Failure is inevitable. When we assume that services must be up 100 percent of the time, that’s when IT teams run into issues. This is where designing to fail, or what InfoQ refers to as designing for resilience, plays a critical role.
Designing for failure means that your team has automated processes in place for when your system fails, in addition to having as much control as possible over how this failure occurs. A system designed for failure is more capable of self-healing, restarting and maintaining service when the worst happens.
By shifting our focus from designing systems to constantly achieve high uptime to instead designing our systems to fail in a predictable way, we can ensure quicker recovery and minimal downtime.

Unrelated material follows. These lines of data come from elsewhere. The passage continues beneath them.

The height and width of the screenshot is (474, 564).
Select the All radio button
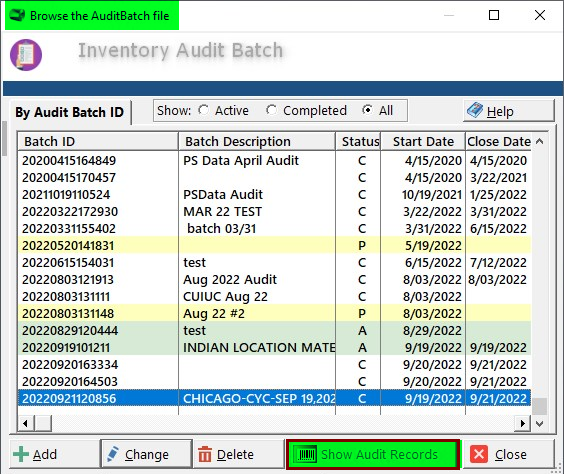pos(367,110)
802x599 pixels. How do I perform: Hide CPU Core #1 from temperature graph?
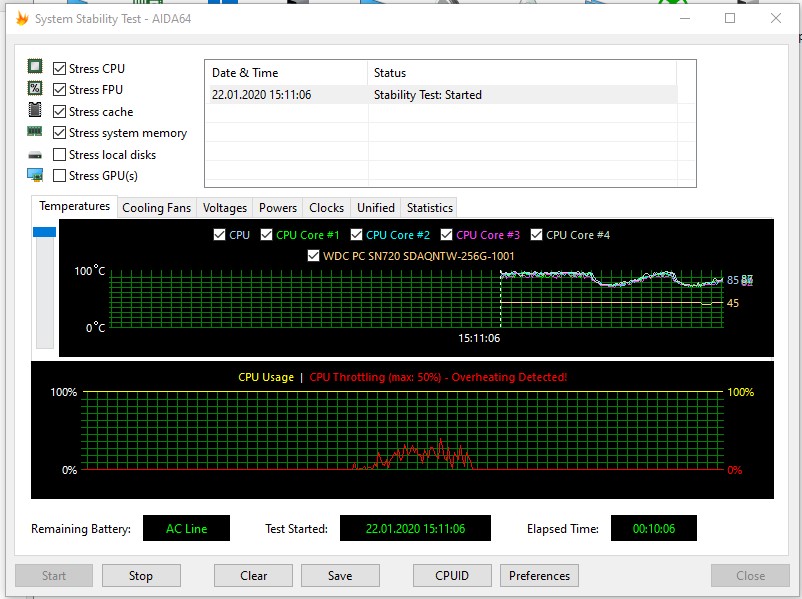pos(267,235)
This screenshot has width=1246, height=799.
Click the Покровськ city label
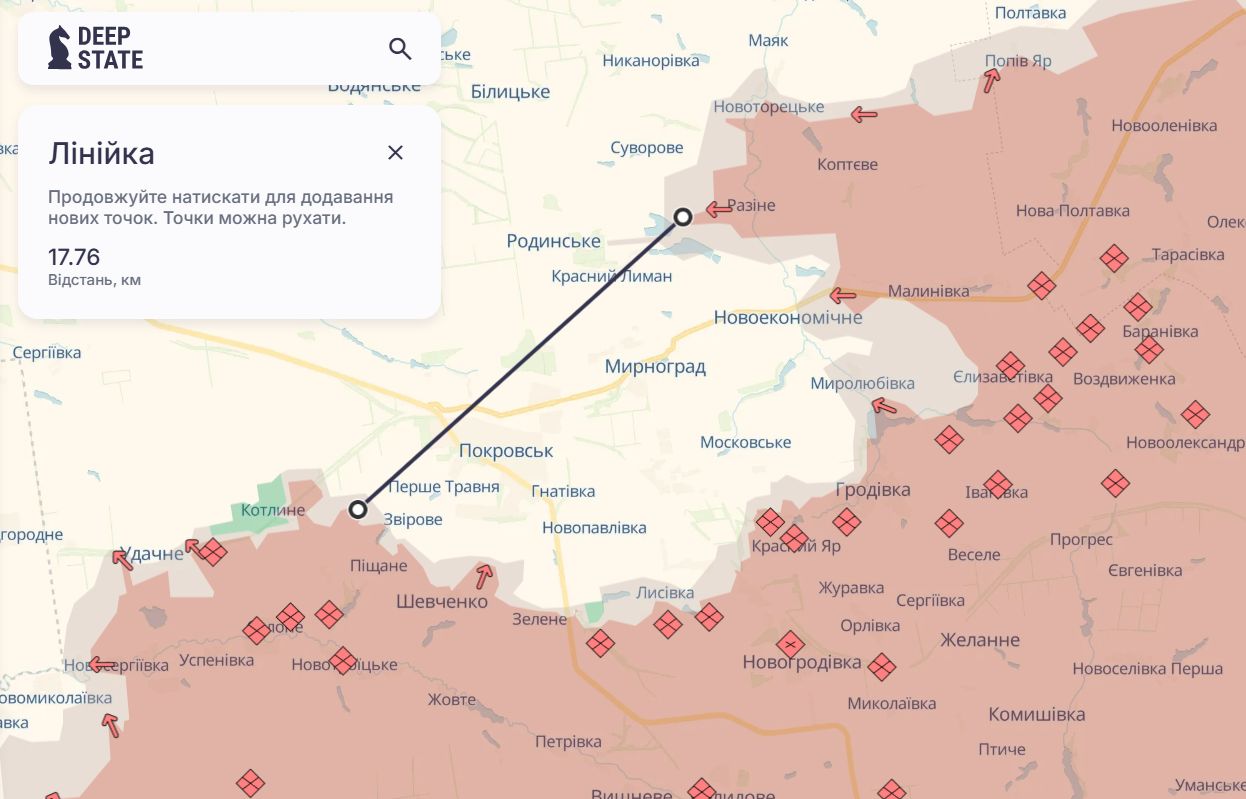tap(506, 451)
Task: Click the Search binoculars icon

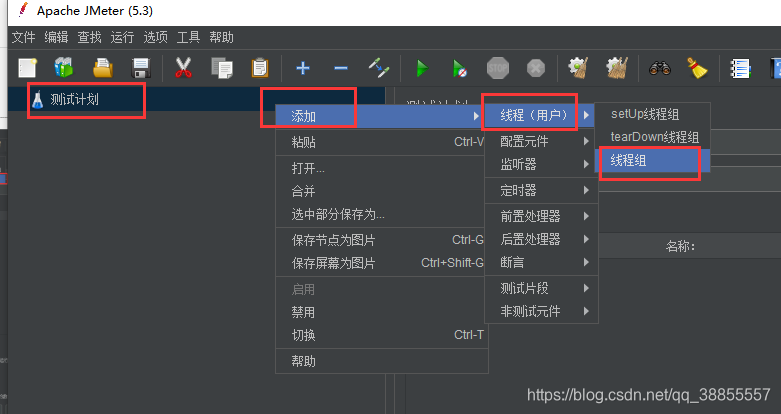Action: click(x=659, y=68)
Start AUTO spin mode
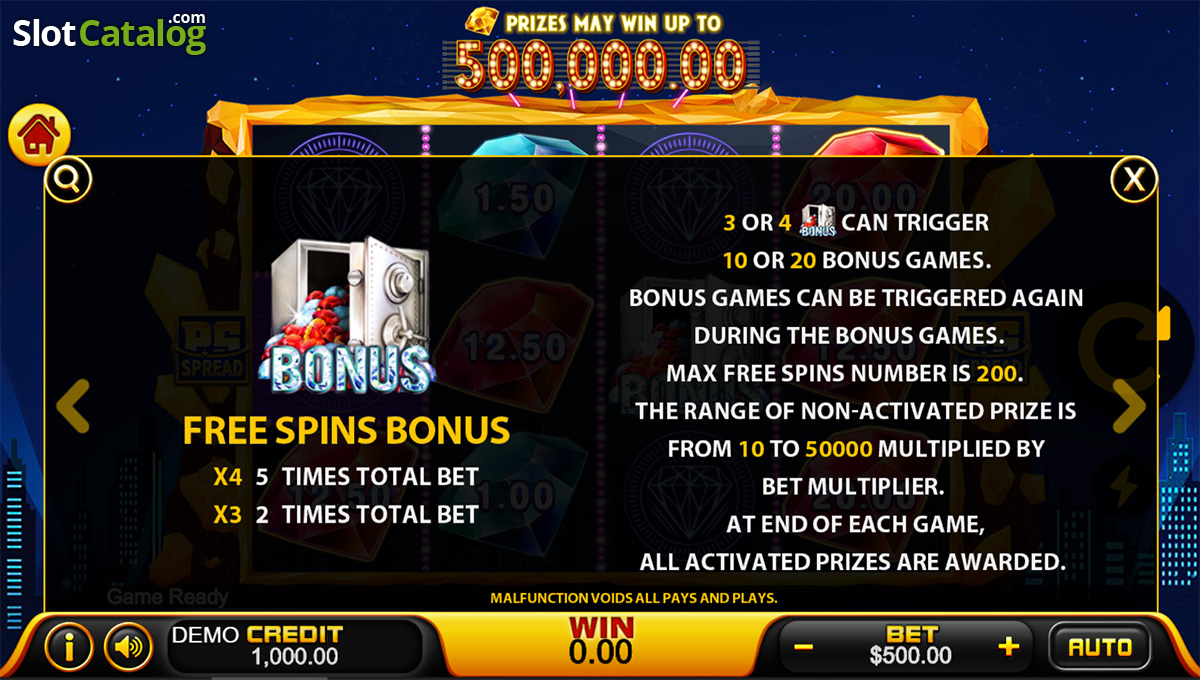 coord(1100,647)
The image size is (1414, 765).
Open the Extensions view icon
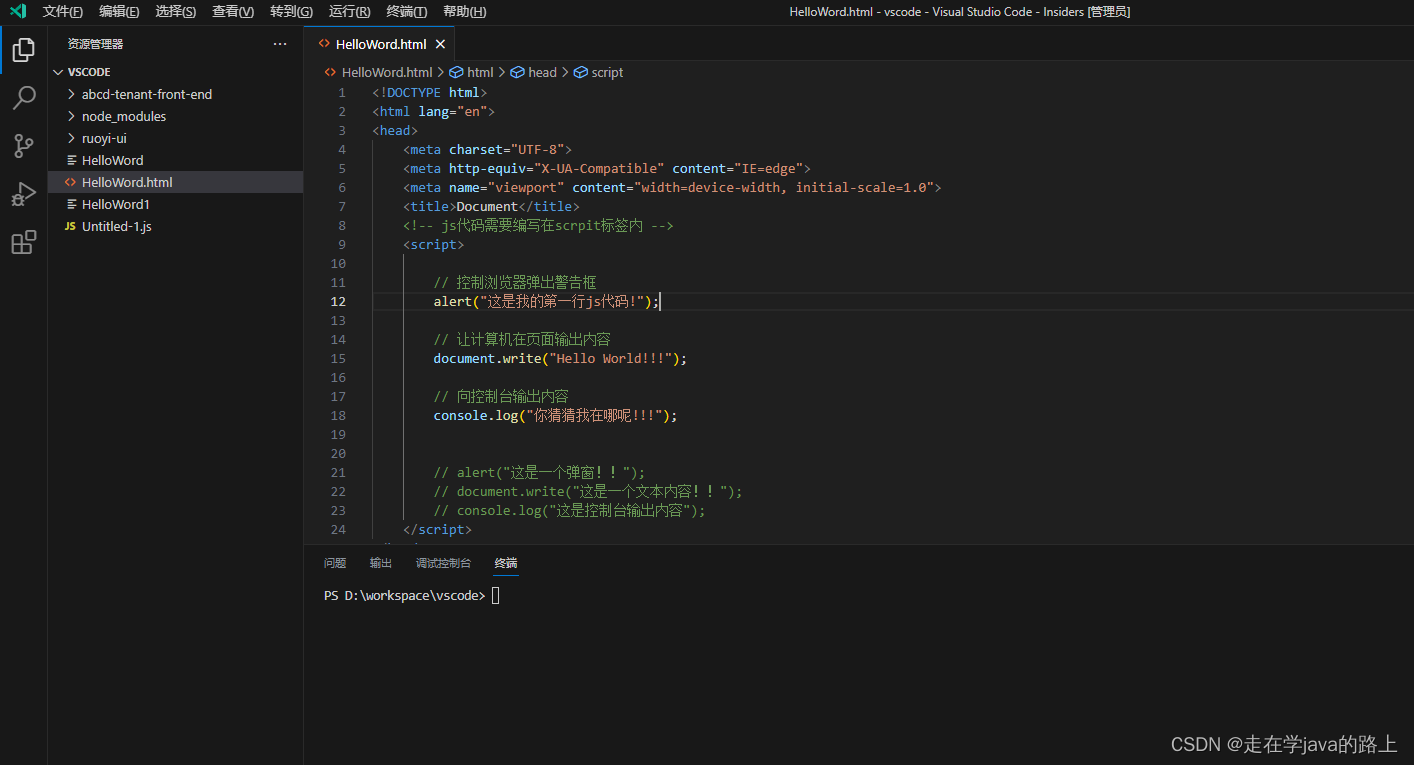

A design-to-fail blueprint
Organizations need more than just a disaster recovery plan. Systems that are designed to fail should self-recover as much as possible, regardless of the intimate domain knowledge required to execute disaster recovery plans. Furthermore, these plans often don’t account for how applications built on top of the cloud need to be designed to support all the elements of a service or application that can fail individually—hardware failures, OS or system failures, internet failures, BGP, peering issues, and other aspects that may be outside of your control.
An easy way to get started is to have a post-mortem pretending that you have just had a massive failure event. Which systems were impacted? How do these systems restart? What dependencies must be accounted for? Who was notified? What time did the event occur? What was the impact on our users? This requires a mindset shift and an ability to visualize your real-time and future states. Let’s look at 4 important elements of the “design to fail” approach to your systems.
1. Visualize your systems
IT teams shouldn’t just know how their systems look when uptime is 100 percent. They should also anticipate changes to the cloud environment brought about by downtime incidents. Visualization helps teams see real-time and future states with the appropriate context needed to plan for failure.
2. Understand your dependencies
During an incident, dependencies can also change. If essential tools experience downtime, IT teams must have a plan for how to move forward with minimal issues until those services are back online.
These teams need to develop an understanding of the types of data that persist in your system, where data persists, what the replication schemes are, what data durability requirements apply, and so on. By using visualization and documentation to know which dependencies apply, IT leaders can determine how an organization or team will respond if your system’s dependencies begin to fail. You can more easily build in redundancy among your dependent components so that no single point of failure can weaken or collapse your system.
3. Bring all stakeholders up to speed
Designing to fail requires a variety of stakeholders in the planning process, including IT leadership, cloud architects, application DevOps teams, and others. In addition, business leaders without a technical background are often looped in when large-scale failure incidents occur. CIOs and IT leaders need to determine who should be involved in the failure planning process and then ensure that these stakeholders have input, access and alignment.
Without effective collaboration, IT leaders run the risk of their teams struggling to catch up during an incident. Misinformed stakeholders can’t fully participate during an event or in the planning stages. Visuals, like incident management process flows, are a great way for leaders to communicate to broader internal and external audiences about the potential and actual implications of a downtime incident. In the context of designing to fail, the IT and infrastructure teams can role-play incident response from there and plan various scenarios while bringing all kinds of stakeholders up to the same level of understanding.
4. Consider low-risk resiliency strategies
Leveraging multi-region solutions is an important strategy for building enterprise-scale resiliency. One way to accomplish multi-region solutions is to leverage multiple cloud providers. AWS, Microsoft Azure, and Google Cloud all have solutions for multi-cloud and hybrid service options. IT leaders who are seeking greater resiliency for their organizations would be wise to consider new models and opportunities from these public cloud providers.
Designing for failure means striking the right balance that gives the organization control while also preparing for what very well could go wrong.
The cloud is designed to fail
Although our applications aren’t usually designed to fail, the cloud is. Ensuring high levels of cloud uptime requires safeguards, such as the ability to route traffic to different geographic regions. When failure does occur, the last thing a CIO or an organization wants is for failure to unfold without a guiding plan.
Retooling failure into a controlled fall returns agency in otherwise troubled situations. This principle is similar to one found in Aikido, a Japanese self-defense martial art. Aikido teaches practitioners how to fall properly—because everyone falls (and sometimes you’re pushed). By falling in the right way, you can roll back onto your feet and minimize injury in the process.
Applications should fall in a similar way. Careful planning, an intimate knowledge of cloud architecture, and design that understands and quickly responds to failure can bring organizations back to their feet again quickly so they can meet uptime requirements and keep customers happy.
How organizations recover from an incident makes a difference in minimizing damage, and these recovery plans can become even more effective and efficient when we approach failure as inevitable and plan for it accordingly. While this requires a massive paradigm shift across the industry, CIOs and IT leaders need to spend the time and resources today to proactively design their systems to fail, allowing organizations to have more effective failure plans in place and achieve the high uptime that keeps us all moving forward.